Gumersalls News

Gumersalls News

Experts Concerned Over Potential Changes To Lasting Powers Of Attorney

by | Sep 26, 2021 | News | 0 comments

Care for the elderly and incapacitated has been in the spotlight recently, with the announcement of a rise in National Insurance to help fund health and social care. The sector, which was already under huge strain before the pandemic, is facing a crisis of staff shortages and underfunding.

The decision of how loved ones should be best looked after also puts a huge strain on families. If the individual concerned has diminished mental capacity, then it is up to the next of kin, or other nominee, to act on their behalf. They will have the responsibility of deciding how to act in the vulnerable person’s best interests for the future.

To give relatives, friends, or advocates the legal power to make decisions on behalf of the person concerned, they need to apply for a Lasting Power of Attorney (LPA). This gives the attorney wide-ranging powers over the person’s life, such as investments, daily care arrangements, and when and if they should move into a nursing home.

Inside Conveyancing explains that this very important legal document is currently undergoing a ‘modernising process’. Concerns have been raised that this could weaken the safeguarding powers of an LPA, by not accommodating those with no online access in the changes, and not demonstrating a secure method of providing online signatures.

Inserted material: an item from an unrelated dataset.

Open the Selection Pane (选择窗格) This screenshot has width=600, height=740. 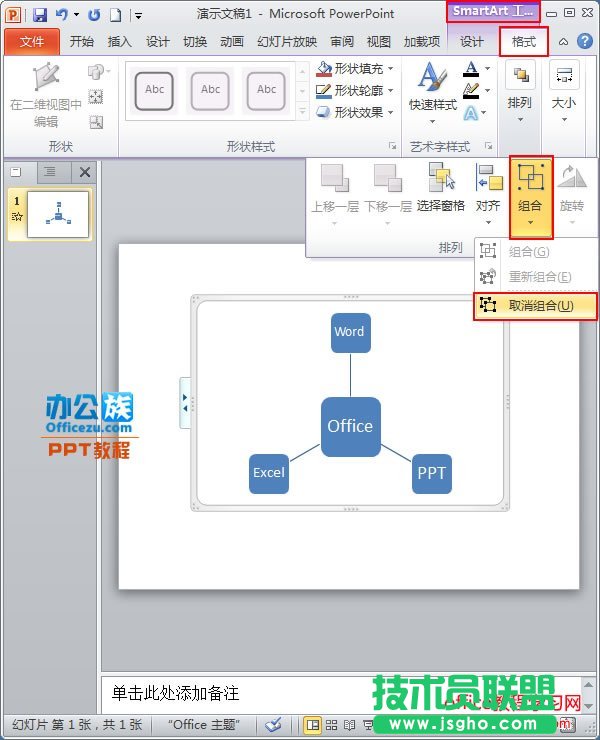click(x=440, y=187)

Stephanie Boyce, commenting on behalf of the Law Society, said: “Improving safeguards at the creation of the LPA should result in fewer attorneys making poor decisions and reduce the risk of the need to investigate concerns and removal by the court.”

She added: “However, the consultation fails to address how the proposals will work for those who cannot access a digital service; nor does it address the need to ensure that the role of the certificate provider works within a digital process as was intended when the Mental Capacity Act 2005 was passed.”

The law concerning LPAs is so important, because a vulnerable person could be fraudulently deprived of their assets, put into a care home against their will, or suffer from other inappropriate decision making which impacts on their wellbeing, and may even hasten the end of their life.